Extracted records —

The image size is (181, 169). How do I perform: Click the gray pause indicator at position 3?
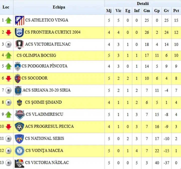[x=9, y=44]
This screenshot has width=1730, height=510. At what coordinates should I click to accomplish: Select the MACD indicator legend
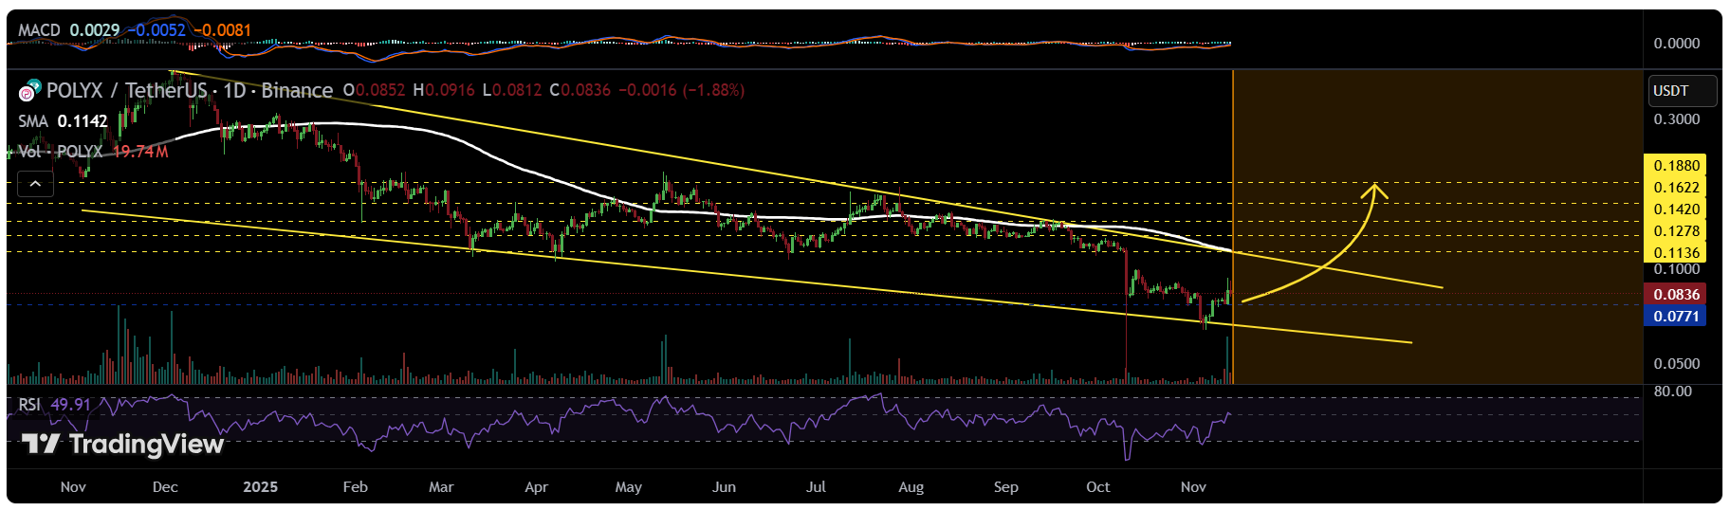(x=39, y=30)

--

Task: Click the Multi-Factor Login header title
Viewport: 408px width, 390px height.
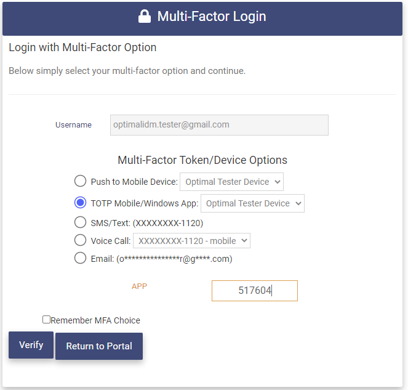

* * *

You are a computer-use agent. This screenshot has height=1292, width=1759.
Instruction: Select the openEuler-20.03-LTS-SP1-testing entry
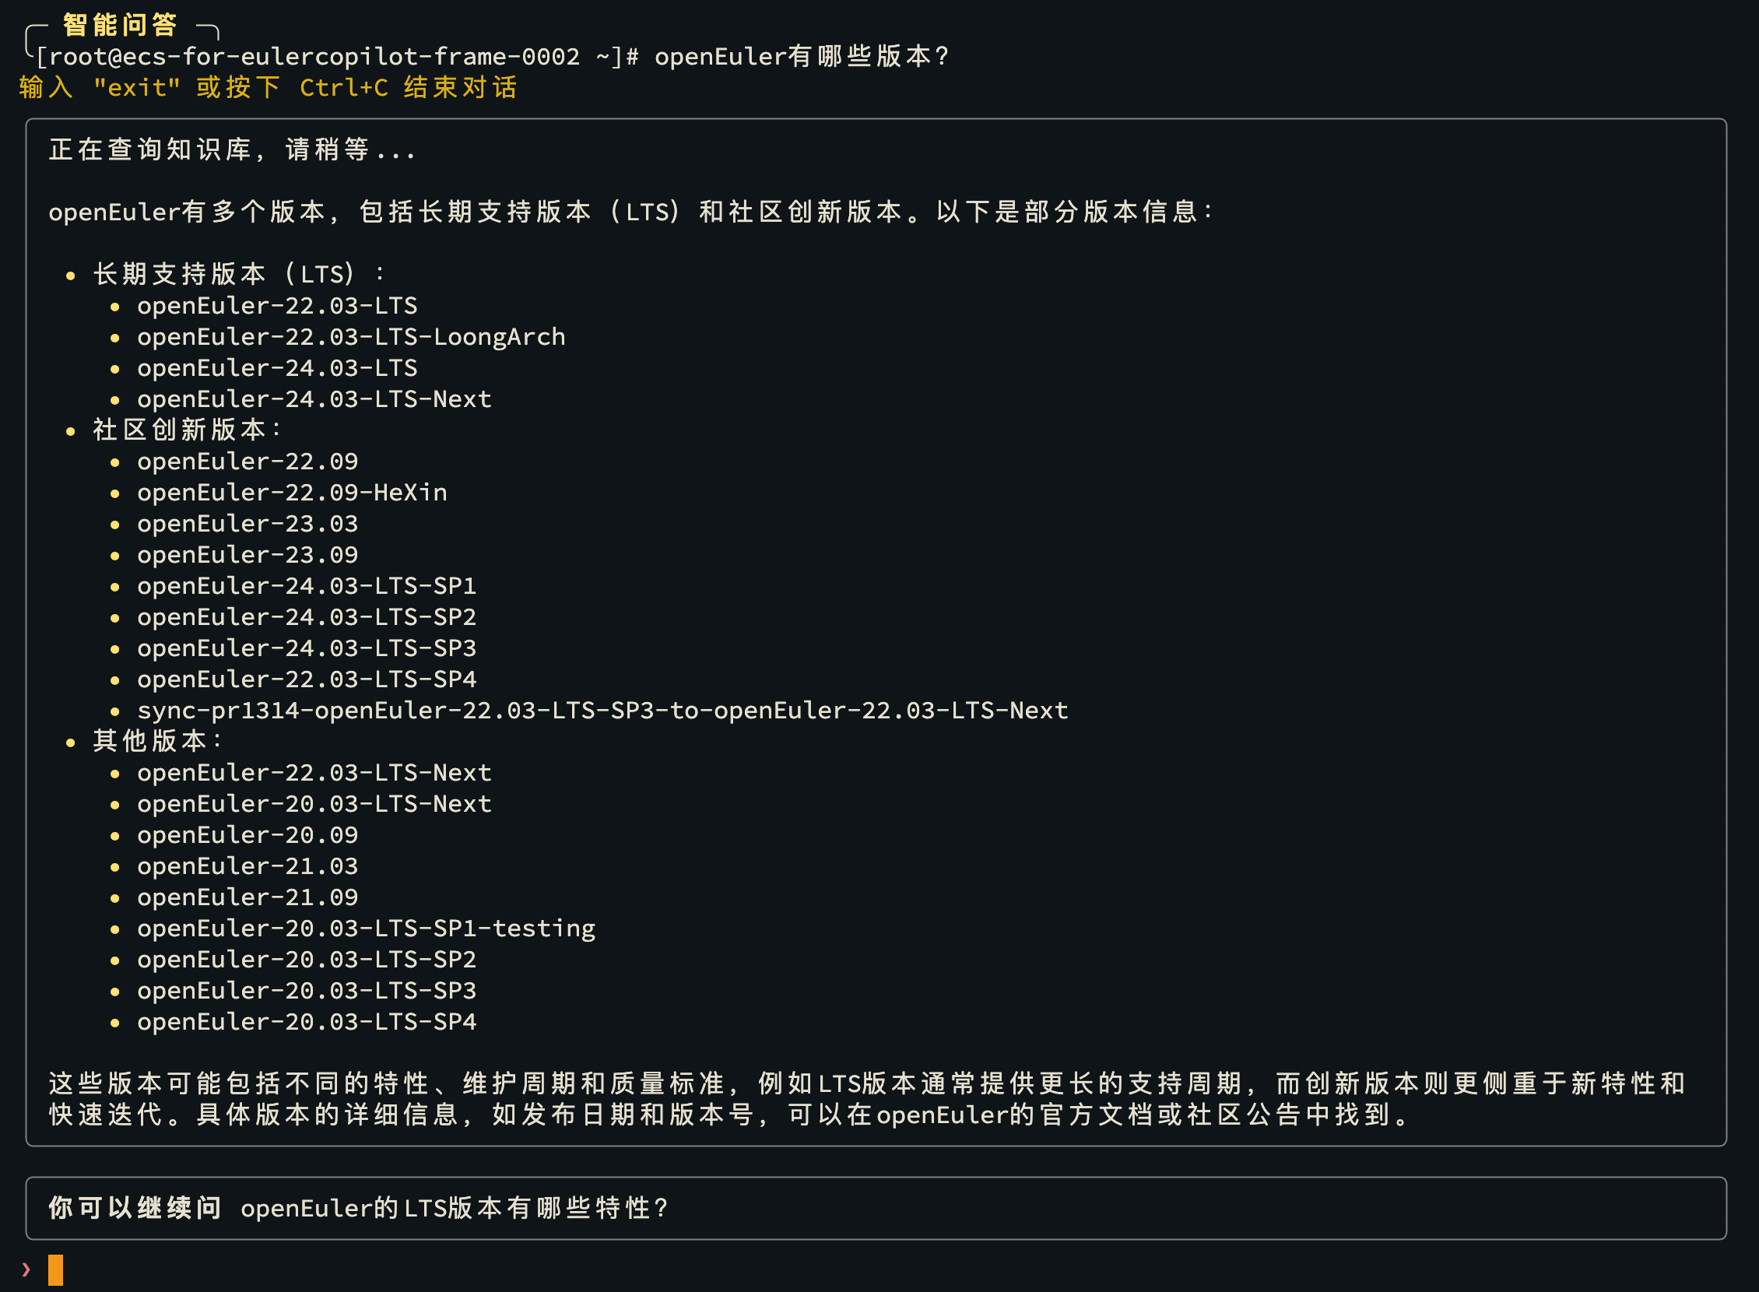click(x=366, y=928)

Work instruction — Retype the portion of the data above that starts on the line with "Task: Click the" and finishes on the line with "Viewport: 408px width, 390px height.", including both of those lines.

Solution —
Task: Click the Multi-Factor Login header title
Viewport: 408px width, 390px height.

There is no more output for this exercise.